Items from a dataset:
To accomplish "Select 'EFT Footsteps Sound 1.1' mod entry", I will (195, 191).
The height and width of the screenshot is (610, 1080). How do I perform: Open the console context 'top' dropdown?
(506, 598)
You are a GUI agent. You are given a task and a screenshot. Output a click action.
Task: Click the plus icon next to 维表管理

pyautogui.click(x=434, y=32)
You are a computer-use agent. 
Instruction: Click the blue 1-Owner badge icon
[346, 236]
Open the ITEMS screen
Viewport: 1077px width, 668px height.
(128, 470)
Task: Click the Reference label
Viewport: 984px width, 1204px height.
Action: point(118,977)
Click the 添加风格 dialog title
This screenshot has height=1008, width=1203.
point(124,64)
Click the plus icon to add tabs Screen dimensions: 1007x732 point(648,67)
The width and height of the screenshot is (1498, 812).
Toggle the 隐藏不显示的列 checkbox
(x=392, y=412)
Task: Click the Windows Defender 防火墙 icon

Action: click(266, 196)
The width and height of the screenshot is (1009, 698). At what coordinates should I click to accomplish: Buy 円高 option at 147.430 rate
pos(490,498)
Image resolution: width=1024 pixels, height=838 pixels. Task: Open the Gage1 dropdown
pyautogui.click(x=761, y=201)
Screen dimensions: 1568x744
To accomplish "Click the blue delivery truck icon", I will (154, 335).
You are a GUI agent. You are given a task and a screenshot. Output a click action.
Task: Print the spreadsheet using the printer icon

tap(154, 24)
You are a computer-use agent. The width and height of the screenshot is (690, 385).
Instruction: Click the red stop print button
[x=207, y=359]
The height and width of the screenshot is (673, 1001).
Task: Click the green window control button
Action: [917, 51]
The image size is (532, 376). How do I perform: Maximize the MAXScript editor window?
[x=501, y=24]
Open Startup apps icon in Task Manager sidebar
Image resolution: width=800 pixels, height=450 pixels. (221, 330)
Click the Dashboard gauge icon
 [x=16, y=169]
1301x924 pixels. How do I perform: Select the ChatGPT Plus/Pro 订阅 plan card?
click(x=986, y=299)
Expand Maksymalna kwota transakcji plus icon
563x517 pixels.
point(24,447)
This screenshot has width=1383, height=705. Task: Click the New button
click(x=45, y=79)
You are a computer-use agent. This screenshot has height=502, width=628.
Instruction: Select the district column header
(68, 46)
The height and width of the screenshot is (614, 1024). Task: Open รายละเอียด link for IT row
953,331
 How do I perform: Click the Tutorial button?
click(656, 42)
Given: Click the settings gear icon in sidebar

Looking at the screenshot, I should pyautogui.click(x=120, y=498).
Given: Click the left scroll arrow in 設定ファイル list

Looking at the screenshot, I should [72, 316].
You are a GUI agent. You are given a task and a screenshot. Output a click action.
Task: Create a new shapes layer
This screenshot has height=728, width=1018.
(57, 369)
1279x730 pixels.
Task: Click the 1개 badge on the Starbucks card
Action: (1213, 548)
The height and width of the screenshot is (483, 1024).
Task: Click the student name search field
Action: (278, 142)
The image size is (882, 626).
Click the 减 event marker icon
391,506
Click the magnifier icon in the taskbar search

Activity ▸
All entries above are to be reproduced exactly.

Result ▸
To accomplish "Select 'EFT Footsteps Sound 1.1' mod entry", I will (195, 191).
The height and width of the screenshot is (610, 1080). How do I perform: Open the console context 'top' dropdown?
(506, 598)
You are a GUI agent. You are given a task and a screenshot. Output a click action.
Task: Click the plus icon next to 维表管理

pyautogui.click(x=434, y=32)
You are a computer-use agent. 
Instruction: Click the blue 1-Owner badge icon
[346, 236]
Open the ITEMS screen
Viewport: 1077px width, 668px height.
(128, 470)
Task: Click the Reference label
Viewport: 984px width, 1204px height.
Action: point(118,977)
Click the 添加风格 dialog title
This screenshot has height=1008, width=1203.
point(124,64)
Click the plus icon to add tabs Screen dimensions: 1007x732 point(648,67)
The width and height of the screenshot is (1498, 812).
Toggle the 隐藏不显示的列 checkbox
(x=392, y=412)
Task: Click the Windows Defender 防火墙 icon

Action: click(266, 196)
The width and height of the screenshot is (1009, 698). At what coordinates should I click to accomplish: Buy 円高 option at 147.430 rate
pos(490,498)
Image resolution: width=1024 pixels, height=838 pixels. Task: Open the Gage1 dropdown
pyautogui.click(x=761, y=201)
Screen dimensions: 1568x744
To accomplish "Click the blue delivery truck icon", I will (154, 335).
You are a GUI agent. You are given a task and a screenshot. Output a click action.
Task: Print the spreadsheet using the printer icon

tap(154, 24)
You are a computer-use agent. The width and height of the screenshot is (690, 385).
Instruction: Click the red stop print button
[x=207, y=359]
The height and width of the screenshot is (673, 1001).
Task: Click the green window control button
Action: [917, 51]
The image size is (532, 376). How do I perform: Maximize the MAXScript editor window?
[x=501, y=24]
Open Startup apps icon in Task Manager sidebar
Image resolution: width=800 pixels, height=450 pixels. (221, 330)
Click the Dashboard gauge icon
 [x=16, y=169]
1301x924 pixels. How do I perform: Select the ChatGPT Plus/Pro 订阅 plan card?
click(x=986, y=299)
Expand Maksymalna kwota transakcji plus icon
563x517 pixels.
point(24,447)
This screenshot has width=1383, height=705. Task: Click the New button
click(x=45, y=79)
You are a computer-use agent. This screenshot has height=502, width=628.
Instruction: Select the district column header
(68, 46)
The height and width of the screenshot is (614, 1024). Task: Open รายละเอียด link for IT row
953,331
 How do I perform: Click the Tutorial button?
click(656, 42)
Given: Click the settings gear icon in sidebar

Looking at the screenshot, I should pyautogui.click(x=120, y=498).
Given: Click the left scroll arrow in 設定ファイル list

Looking at the screenshot, I should [72, 316].
You are a GUI agent. You are given a task and a screenshot. Output a click action.
Task: Create a new shapes layer
This screenshot has height=728, width=1018.
(57, 369)
1279x730 pixels.
Task: Click the 1개 badge on the Starbucks card
Action: (1213, 548)
The height and width of the screenshot is (483, 1024).
Task: Click the student name search field
Action: (278, 142)
The image size is (882, 626).
Click the 减 event marker icon
391,506
Click the magnifier icon in the taskbar search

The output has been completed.